The mass publishing of information on the Web is essentially useless unless this wealth of information can be discovered and consumed by other users. Early attempts at making web information ``discoverable'' fell into two broad categories: (1) full-text index search engines such as Altavista, Excite and Infoseek and (2) taxonomies populated with web pages in categories, such as Yahoo! The former presented the user with a keyword search interface supported by inverted indexes and ranking mechanisms building on those introduced in earlier chapters. The latter allowed the user to browse through a hierarchical tree of category labels. While this is at first blush a convenient and intuitive metaphor for finding web pages, it has a number of drawbacks: first, accurately classifying web pages into taxonomy tree nodes is for the most part a manual editorial process, which is difficult to scale with the size of the Web. Arguably, we only need to have ``high-quality'' web pages in the taxonomy, with only the best web pages for each category. However, just discovering these and classifying them accurately and consistently into the taxonomy entails significant human effort. Furthermore, in order for a user to effectively discover web pages classified into the nodes of the taxonomy tree, the user's idea of what sub-tree(s) to seek for a particular topic should match that of the editors performing the classification. This quickly becomes challenging as the size of the taxonomy grows; the Yahoo! taxonomy tree surpassed 1000 distinct nodes fairly early on.
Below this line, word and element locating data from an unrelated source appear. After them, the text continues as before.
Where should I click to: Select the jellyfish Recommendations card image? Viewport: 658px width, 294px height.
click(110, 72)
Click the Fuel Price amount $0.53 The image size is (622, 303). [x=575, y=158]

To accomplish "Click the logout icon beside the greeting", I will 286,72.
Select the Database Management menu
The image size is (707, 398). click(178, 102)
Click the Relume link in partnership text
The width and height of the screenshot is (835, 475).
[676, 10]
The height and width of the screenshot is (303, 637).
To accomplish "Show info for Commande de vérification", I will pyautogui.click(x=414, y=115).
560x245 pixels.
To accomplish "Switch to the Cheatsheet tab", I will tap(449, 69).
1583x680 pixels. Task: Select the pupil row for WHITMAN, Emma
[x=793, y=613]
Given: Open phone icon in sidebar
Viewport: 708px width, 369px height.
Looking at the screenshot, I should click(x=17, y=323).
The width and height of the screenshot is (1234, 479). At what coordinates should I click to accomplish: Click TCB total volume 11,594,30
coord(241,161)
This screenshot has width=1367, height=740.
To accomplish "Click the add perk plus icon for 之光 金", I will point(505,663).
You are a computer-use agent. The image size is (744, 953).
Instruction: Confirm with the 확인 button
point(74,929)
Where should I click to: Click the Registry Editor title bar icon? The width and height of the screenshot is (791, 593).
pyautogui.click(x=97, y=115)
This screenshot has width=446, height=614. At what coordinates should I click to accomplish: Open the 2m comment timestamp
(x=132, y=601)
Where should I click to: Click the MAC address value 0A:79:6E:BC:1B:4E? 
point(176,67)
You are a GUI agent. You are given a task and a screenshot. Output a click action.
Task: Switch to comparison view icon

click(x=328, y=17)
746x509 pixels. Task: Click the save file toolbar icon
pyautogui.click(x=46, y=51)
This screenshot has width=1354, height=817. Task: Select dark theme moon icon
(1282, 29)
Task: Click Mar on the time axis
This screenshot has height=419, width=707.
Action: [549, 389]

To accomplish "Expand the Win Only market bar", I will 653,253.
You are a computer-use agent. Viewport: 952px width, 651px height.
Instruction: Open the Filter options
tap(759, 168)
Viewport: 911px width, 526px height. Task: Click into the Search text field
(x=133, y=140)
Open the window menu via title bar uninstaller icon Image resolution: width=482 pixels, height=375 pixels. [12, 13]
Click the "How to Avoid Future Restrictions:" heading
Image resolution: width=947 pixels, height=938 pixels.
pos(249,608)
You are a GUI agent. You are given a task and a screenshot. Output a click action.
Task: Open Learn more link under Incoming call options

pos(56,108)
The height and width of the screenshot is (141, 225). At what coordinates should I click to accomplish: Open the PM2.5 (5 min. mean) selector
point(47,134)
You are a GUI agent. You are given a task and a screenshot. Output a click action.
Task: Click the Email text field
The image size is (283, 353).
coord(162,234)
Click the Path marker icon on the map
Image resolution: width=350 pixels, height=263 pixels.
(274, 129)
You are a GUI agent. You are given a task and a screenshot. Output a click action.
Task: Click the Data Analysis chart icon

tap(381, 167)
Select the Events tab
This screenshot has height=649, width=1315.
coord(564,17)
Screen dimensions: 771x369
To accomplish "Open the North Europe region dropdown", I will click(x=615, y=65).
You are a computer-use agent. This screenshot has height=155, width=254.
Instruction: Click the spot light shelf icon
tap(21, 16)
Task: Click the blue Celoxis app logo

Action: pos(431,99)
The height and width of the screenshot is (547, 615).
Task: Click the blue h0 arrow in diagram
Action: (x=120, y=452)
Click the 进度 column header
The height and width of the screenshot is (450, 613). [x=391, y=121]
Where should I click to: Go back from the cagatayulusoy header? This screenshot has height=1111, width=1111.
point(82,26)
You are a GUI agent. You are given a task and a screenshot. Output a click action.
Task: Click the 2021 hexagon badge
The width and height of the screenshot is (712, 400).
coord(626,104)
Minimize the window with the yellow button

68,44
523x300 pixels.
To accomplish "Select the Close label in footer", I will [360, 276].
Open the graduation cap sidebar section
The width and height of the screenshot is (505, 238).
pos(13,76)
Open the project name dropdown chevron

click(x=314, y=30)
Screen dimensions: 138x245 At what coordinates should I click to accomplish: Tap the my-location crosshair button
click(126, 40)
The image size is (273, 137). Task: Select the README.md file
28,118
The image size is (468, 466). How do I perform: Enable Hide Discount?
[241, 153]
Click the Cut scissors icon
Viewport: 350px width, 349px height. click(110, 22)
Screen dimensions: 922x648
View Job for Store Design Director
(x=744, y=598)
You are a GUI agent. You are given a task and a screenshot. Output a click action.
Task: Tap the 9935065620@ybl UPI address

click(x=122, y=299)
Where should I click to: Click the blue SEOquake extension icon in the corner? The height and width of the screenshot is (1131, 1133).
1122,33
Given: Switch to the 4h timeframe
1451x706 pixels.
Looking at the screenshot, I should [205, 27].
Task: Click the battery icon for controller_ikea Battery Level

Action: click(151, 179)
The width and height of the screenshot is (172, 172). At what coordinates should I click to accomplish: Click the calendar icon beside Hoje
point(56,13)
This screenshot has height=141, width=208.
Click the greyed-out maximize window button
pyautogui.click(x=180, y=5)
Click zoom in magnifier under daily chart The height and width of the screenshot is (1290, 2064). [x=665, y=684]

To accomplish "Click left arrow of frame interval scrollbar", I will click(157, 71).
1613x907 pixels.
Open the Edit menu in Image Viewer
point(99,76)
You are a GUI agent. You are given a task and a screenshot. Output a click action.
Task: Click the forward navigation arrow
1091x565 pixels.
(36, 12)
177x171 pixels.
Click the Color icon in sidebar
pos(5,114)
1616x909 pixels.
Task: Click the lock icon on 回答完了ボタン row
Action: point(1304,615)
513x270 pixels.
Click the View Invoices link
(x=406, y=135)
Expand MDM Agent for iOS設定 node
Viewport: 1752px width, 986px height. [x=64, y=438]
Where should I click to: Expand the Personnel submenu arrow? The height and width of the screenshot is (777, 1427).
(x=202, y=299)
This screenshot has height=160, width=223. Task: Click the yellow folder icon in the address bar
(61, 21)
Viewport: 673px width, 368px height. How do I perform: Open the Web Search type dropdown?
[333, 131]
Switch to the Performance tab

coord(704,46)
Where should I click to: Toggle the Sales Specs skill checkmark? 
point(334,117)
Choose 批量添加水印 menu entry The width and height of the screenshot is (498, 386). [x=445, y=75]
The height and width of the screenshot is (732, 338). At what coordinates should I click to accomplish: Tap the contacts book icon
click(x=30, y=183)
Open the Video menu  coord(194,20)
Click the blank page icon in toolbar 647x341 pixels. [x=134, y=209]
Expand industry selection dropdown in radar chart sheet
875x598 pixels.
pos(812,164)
Given these challenges, the popularity of taxonomies declined over time, even though variants (such as About.com and the Open Directory Project) sprang up with subject-matter experts collecting and annotating web pages for each category.
The first generation of web search engines transported classical search techniques such as those in the preceding chapters to the web domain, focusing on the challenge of scale. The earliest web search engines had to contend with indexes containing tens of millions of documents, which was a few orders of magnitude larger than any prior information retrieval system in the public domain. Indexing, query serving and ranking at this scale required the harnessing together of tens of machines to create highly available systems, again at scales not witnessed hitherto in a consumer-facing search application. The first generation of web search engines was largely successful at solving these challenges while continually indexing a significant fraction of the Web, all the while serving queries with sub-second response times. However, the quality and relevance of web search results left much to be desired owing to the idiosyncrasies of content creation on the Web that we discuss in Section 19.2 . This necessitated the invention of new ranking and spam-fighting techniques in order to ensure the quality of the search results. While classical information retrieval techniques (such as those covered earlier in this book) continue to be necessary for web search, they are not by any means sufficient. A key aspect (developed further in Chapter 21 ) is that whereas classical techniques measure the relevance of a document to a query, there remains a need to gauge the authoritativeness of a document based on cues such as which website hosts it.